Task brief: Reproduce all of the data exactly as written.

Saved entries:
▼

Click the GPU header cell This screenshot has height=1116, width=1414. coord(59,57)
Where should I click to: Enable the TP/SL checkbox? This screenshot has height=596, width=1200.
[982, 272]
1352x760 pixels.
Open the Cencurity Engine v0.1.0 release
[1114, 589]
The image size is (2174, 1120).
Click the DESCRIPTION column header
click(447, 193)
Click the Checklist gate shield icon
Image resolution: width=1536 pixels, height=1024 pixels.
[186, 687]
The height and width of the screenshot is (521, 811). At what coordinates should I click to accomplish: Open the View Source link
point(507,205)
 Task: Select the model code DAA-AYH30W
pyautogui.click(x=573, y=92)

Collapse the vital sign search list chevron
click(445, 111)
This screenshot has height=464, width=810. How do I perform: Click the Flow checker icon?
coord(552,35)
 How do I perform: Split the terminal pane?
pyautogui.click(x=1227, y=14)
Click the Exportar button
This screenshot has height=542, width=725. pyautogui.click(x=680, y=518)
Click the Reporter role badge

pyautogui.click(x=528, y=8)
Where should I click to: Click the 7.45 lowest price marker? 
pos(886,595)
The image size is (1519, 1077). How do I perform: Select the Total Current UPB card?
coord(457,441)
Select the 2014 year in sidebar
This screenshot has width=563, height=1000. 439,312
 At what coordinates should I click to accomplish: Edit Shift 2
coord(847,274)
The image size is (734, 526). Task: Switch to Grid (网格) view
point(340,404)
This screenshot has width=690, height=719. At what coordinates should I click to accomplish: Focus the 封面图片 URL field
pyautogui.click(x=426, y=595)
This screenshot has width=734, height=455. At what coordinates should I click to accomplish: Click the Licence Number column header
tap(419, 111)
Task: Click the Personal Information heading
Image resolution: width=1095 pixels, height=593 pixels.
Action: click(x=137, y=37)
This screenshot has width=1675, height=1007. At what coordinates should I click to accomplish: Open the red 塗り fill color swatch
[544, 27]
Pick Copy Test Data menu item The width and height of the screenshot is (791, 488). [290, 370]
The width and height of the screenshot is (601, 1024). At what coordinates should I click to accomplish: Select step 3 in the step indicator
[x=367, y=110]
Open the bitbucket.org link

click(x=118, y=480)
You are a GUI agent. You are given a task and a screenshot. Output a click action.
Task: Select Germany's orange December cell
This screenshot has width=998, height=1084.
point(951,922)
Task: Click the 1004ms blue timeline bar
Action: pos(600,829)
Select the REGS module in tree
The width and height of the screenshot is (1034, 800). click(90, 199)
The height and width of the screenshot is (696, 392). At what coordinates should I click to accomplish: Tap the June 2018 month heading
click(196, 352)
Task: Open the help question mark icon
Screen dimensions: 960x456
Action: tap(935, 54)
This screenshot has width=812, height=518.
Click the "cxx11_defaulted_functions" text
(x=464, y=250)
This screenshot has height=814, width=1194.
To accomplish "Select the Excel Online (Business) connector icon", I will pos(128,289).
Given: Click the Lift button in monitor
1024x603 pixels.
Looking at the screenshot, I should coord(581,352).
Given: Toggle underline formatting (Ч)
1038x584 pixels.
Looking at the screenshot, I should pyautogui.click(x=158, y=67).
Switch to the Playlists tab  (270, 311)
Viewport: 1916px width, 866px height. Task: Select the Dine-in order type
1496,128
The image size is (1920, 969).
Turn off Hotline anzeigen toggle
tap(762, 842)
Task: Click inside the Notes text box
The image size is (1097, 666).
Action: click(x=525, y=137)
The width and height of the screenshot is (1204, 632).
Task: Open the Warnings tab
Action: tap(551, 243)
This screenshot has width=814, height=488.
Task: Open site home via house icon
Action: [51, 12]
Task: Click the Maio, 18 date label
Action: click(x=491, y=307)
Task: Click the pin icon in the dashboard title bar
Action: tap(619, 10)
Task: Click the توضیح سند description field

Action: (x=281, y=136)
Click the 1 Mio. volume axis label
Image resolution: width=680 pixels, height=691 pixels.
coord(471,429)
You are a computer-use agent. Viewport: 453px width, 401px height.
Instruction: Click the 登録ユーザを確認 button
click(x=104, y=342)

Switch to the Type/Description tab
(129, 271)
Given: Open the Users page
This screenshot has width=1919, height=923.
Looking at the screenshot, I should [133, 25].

▲

Solution:
Click the GPU header cell This screenshot has height=1116, width=1414. coord(59,57)
Where should I click to: Enable the TP/SL checkbox? This screenshot has height=596, width=1200.
[982, 272]
1352x760 pixels.
Open the Cencurity Engine v0.1.0 release
[1114, 589]
The image size is (2174, 1120).
Click the DESCRIPTION column header
click(447, 193)
Click the Checklist gate shield icon
Image resolution: width=1536 pixels, height=1024 pixels.
[186, 687]
The height and width of the screenshot is (521, 811). At what coordinates should I click to accomplish: Open the View Source link
point(507,205)
 Task: Select the model code DAA-AYH30W
pyautogui.click(x=573, y=92)

Collapse the vital sign search list chevron
click(445, 111)
This screenshot has height=464, width=810. How do I perform: Click the Flow checker icon?
coord(552,35)
 How do I perform: Split the terminal pane?
pyautogui.click(x=1227, y=14)
Click the Exportar button
This screenshot has height=542, width=725. pyautogui.click(x=680, y=518)
Click the Reporter role badge

pyautogui.click(x=528, y=8)
Where should I click to: Click the 7.45 lowest price marker? 
pos(886,595)
The image size is (1519, 1077). How do I perform: Select the Total Current UPB card?
coord(457,441)
Select the 2014 year in sidebar
This screenshot has width=563, height=1000. 439,312
 At what coordinates should I click to accomplish: Edit Shift 2
coord(847,274)
The image size is (734, 526). Task: Switch to Grid (网格) view
point(340,404)
This screenshot has width=690, height=719. At what coordinates should I click to accomplish: Focus the 封面图片 URL field
pyautogui.click(x=426, y=595)
This screenshot has width=734, height=455. At what coordinates should I click to accomplish: Click the Licence Number column header
tap(419, 111)
Task: Click the Personal Information heading
Image resolution: width=1095 pixels, height=593 pixels.
Action: click(x=137, y=37)
This screenshot has width=1675, height=1007. At what coordinates should I click to accomplish: Open the red 塗り fill color swatch
[544, 27]
Pick Copy Test Data menu item The width and height of the screenshot is (791, 488). [290, 370]
The width and height of the screenshot is (601, 1024). At what coordinates should I click to accomplish: Select step 3 in the step indicator
[x=367, y=110]
Open the bitbucket.org link

click(x=118, y=480)
You are a GUI agent. You are given a task and a screenshot. Output a click action.
Task: Select Germany's orange December cell
This screenshot has width=998, height=1084.
point(951,922)
Task: Click the 1004ms blue timeline bar
Action: pos(600,829)
Select the REGS module in tree
The width and height of the screenshot is (1034, 800). click(90, 199)
The height and width of the screenshot is (696, 392). At what coordinates should I click to accomplish: Tap the June 2018 month heading
click(196, 352)
Task: Open the help question mark icon
Screen dimensions: 960x456
Action: tap(935, 54)
This screenshot has width=812, height=518.
Click the "cxx11_defaulted_functions" text
(x=464, y=250)
This screenshot has height=814, width=1194.
To accomplish "Select the Excel Online (Business) connector icon", I will pos(128,289).
Given: Click the Lift button in monitor
1024x603 pixels.
Looking at the screenshot, I should coord(581,352).
Given: Toggle underline formatting (Ч)
1038x584 pixels.
Looking at the screenshot, I should pyautogui.click(x=158, y=67).
Switch to the Playlists tab  (270, 311)
Viewport: 1916px width, 866px height. Task: Select the Dine-in order type
1496,128
The image size is (1920, 969).
Turn off Hotline anzeigen toggle
tap(762, 842)
Task: Click inside the Notes text box
The image size is (1097, 666).
Action: click(x=525, y=137)
The width and height of the screenshot is (1204, 632).
Task: Open the Warnings tab
Action: tap(551, 243)
This screenshot has width=814, height=488.
Task: Open site home via house icon
Action: [51, 12]
Task: Click the Maio, 18 date label
Action: click(x=491, y=307)
Task: Click the pin icon in the dashboard title bar
Action: tap(619, 10)
Task: Click the توضیح سند description field

Action: (x=281, y=136)
Click the 1 Mio. volume axis label
Image resolution: width=680 pixels, height=691 pixels.
coord(471,429)
You are a computer-use agent. Viewport: 453px width, 401px height.
Instruction: Click the 登録ユーザを確認 button
click(x=104, y=342)

Switch to the Type/Description tab
(129, 271)
Given: Open the Users page
This screenshot has width=1919, height=923.
Looking at the screenshot, I should [133, 25].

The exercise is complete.